══ Supplied data ══

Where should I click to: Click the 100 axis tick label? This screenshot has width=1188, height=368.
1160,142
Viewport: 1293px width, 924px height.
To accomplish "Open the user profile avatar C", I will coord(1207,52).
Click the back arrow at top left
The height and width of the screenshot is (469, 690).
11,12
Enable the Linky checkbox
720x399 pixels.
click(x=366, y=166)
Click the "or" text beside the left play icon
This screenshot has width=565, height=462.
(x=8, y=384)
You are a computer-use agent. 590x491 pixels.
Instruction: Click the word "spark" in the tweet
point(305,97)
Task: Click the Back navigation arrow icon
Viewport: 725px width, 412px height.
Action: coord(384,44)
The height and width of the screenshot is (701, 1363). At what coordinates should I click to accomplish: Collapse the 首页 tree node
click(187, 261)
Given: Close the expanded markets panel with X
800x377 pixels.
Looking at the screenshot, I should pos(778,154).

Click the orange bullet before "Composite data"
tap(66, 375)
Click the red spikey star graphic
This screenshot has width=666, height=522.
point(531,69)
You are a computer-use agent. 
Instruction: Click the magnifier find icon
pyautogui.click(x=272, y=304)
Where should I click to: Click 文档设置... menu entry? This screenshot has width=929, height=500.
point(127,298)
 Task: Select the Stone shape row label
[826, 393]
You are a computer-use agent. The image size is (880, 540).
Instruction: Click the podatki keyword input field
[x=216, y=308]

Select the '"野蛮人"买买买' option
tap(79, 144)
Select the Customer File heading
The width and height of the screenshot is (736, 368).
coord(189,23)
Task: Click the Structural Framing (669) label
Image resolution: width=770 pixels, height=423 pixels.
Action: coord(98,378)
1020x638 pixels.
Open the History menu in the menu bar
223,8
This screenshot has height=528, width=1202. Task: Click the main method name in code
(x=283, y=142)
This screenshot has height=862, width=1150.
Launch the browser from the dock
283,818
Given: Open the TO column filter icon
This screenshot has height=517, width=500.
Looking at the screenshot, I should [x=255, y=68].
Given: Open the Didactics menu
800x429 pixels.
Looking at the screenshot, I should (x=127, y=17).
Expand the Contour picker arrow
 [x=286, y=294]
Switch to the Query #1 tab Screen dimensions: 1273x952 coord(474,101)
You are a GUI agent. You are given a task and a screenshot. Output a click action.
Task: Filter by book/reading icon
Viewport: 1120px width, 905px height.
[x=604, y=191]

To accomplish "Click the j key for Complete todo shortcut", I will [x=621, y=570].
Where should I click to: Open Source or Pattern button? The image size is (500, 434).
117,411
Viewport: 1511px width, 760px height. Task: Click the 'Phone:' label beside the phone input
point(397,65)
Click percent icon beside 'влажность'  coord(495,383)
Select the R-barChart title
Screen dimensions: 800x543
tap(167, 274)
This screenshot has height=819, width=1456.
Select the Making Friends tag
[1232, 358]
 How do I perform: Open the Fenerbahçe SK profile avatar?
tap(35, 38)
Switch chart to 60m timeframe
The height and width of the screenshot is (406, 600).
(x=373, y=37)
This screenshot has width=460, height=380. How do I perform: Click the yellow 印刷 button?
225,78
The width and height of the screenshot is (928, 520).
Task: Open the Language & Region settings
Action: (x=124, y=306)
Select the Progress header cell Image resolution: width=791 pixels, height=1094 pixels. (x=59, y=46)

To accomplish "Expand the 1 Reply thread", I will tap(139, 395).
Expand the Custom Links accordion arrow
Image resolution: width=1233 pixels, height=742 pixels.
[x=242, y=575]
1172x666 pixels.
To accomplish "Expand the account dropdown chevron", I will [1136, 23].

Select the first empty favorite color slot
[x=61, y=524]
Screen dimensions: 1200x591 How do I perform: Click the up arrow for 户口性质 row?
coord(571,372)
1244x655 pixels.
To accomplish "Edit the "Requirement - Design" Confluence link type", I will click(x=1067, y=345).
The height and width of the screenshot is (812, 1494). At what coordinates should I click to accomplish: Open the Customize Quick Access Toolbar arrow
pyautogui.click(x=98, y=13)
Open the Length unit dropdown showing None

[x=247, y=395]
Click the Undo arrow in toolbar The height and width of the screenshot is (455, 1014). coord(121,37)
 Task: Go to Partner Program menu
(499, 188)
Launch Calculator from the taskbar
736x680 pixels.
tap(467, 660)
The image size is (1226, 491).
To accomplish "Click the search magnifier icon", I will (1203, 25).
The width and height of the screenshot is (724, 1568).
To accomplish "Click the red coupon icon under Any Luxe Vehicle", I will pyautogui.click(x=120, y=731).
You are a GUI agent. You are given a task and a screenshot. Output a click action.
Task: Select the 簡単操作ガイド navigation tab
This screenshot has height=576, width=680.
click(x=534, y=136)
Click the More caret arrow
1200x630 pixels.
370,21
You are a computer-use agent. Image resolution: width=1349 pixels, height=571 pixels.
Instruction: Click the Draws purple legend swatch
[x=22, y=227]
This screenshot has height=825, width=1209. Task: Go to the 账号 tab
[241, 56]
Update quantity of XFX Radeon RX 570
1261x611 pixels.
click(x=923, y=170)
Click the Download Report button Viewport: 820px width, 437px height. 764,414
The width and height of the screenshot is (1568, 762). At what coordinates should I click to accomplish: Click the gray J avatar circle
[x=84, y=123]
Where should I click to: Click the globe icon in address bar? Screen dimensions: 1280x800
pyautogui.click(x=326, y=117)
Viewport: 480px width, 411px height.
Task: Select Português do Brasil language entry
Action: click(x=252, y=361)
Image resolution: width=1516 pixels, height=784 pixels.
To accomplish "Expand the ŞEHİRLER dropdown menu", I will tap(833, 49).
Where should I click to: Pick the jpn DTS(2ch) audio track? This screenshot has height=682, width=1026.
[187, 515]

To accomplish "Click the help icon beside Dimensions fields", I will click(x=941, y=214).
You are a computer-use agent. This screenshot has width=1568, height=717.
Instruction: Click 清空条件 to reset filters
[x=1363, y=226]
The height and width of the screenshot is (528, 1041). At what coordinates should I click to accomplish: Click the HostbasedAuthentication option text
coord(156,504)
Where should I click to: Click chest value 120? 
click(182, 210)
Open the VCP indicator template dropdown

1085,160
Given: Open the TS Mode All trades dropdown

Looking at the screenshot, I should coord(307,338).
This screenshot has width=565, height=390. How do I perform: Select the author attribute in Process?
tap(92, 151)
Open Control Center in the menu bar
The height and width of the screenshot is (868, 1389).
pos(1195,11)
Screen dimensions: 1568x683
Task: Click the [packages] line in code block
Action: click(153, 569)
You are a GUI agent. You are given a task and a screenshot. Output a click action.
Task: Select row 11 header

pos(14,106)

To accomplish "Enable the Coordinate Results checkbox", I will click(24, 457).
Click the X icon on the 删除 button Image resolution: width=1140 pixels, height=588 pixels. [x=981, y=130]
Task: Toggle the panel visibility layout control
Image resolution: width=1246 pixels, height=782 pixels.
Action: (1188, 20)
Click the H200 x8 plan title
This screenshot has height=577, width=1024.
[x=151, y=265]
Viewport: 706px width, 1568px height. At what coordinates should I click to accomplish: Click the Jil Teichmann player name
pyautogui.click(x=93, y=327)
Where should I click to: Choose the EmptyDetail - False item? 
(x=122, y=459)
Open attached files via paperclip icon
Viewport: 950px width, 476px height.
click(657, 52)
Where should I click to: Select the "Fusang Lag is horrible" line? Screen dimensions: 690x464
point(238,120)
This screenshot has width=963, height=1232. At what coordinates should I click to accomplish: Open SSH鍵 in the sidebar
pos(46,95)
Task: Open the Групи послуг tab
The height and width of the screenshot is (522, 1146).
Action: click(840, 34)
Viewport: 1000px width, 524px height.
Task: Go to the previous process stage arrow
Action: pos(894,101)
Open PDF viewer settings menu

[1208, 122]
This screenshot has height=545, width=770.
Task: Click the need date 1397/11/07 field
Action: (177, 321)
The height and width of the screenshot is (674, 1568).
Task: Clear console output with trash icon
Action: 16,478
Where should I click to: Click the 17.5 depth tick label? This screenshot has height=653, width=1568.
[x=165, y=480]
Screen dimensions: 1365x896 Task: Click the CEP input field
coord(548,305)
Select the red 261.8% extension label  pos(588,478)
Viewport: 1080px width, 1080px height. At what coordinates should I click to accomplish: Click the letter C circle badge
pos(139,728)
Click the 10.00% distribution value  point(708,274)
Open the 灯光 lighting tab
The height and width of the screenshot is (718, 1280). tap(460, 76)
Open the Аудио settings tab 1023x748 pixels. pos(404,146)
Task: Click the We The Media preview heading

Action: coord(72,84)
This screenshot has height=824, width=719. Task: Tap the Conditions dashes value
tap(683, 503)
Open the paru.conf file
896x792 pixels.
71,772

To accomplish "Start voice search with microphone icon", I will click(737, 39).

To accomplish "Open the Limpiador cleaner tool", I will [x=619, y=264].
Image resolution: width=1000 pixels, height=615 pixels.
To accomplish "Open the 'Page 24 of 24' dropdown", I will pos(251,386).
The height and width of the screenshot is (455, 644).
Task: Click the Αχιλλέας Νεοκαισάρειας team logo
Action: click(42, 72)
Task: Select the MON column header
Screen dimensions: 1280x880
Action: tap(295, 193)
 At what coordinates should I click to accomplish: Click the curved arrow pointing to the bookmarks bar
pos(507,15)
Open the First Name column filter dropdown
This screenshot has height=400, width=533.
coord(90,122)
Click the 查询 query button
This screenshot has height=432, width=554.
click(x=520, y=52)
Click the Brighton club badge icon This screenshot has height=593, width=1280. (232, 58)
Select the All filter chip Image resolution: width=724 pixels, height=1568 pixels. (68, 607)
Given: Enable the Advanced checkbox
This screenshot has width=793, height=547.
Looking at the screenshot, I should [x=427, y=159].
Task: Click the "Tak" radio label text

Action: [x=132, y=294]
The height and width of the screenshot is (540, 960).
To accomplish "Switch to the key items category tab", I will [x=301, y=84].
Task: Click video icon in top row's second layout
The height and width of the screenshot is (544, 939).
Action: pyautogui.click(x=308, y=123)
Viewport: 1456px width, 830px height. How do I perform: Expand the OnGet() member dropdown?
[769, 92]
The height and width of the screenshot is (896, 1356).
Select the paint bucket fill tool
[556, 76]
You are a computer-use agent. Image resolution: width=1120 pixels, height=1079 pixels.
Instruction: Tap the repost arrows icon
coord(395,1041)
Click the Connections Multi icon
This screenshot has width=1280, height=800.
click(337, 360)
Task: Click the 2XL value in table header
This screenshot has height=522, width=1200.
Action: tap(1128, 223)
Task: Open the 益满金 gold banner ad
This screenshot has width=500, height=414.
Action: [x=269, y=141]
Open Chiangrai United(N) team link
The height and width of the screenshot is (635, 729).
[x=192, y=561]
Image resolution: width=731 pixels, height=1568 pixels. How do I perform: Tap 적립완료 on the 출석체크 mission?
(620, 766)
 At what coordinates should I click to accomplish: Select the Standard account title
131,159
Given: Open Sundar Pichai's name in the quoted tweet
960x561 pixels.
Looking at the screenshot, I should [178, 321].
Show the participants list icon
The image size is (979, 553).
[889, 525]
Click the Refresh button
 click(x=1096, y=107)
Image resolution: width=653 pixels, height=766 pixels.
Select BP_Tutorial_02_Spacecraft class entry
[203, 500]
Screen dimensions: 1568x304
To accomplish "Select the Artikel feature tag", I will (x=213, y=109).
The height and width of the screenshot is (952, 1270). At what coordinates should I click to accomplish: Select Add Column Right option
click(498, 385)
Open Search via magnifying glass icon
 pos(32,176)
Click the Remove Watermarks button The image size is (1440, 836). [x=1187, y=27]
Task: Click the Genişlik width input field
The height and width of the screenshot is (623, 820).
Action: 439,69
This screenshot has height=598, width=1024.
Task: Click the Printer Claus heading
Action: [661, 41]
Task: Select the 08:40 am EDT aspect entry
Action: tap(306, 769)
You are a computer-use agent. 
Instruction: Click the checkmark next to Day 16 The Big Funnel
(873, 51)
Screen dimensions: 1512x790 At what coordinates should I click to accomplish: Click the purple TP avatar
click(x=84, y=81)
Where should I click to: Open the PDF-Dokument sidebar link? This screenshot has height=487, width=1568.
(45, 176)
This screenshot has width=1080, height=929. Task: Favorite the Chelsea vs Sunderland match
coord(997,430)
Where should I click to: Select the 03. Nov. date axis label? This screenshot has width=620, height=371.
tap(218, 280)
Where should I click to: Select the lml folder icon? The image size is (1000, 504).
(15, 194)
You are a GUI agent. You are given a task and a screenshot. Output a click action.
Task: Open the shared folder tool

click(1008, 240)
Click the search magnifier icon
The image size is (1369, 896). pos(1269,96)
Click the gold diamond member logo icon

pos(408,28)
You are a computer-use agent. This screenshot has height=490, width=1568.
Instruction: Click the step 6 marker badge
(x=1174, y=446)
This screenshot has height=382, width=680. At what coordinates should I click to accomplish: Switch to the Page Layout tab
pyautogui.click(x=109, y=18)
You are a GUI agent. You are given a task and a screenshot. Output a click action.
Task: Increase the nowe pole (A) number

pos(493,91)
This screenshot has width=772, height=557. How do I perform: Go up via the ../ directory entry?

═══

__What is expected__: Keeping every character as it is, restate the lines above that run from the line with "Task: Click the We The Media preview heading" through the line with "Image resolution: width=1000", both included, and nothing else.

__Output below__:
Task: Click the We The Media preview heading

Action: coord(72,84)
This screenshot has height=824, width=719. Task: Tap the Conditions dashes value
tap(683, 503)
Open the paru.conf file
896x792 pixels.
71,772

To accomplish "Start voice search with microphone icon", I will click(737, 39).

To accomplish "Open the Limpiador cleaner tool", I will [x=619, y=264].
Image resolution: width=1000 pixels, height=615 pixels.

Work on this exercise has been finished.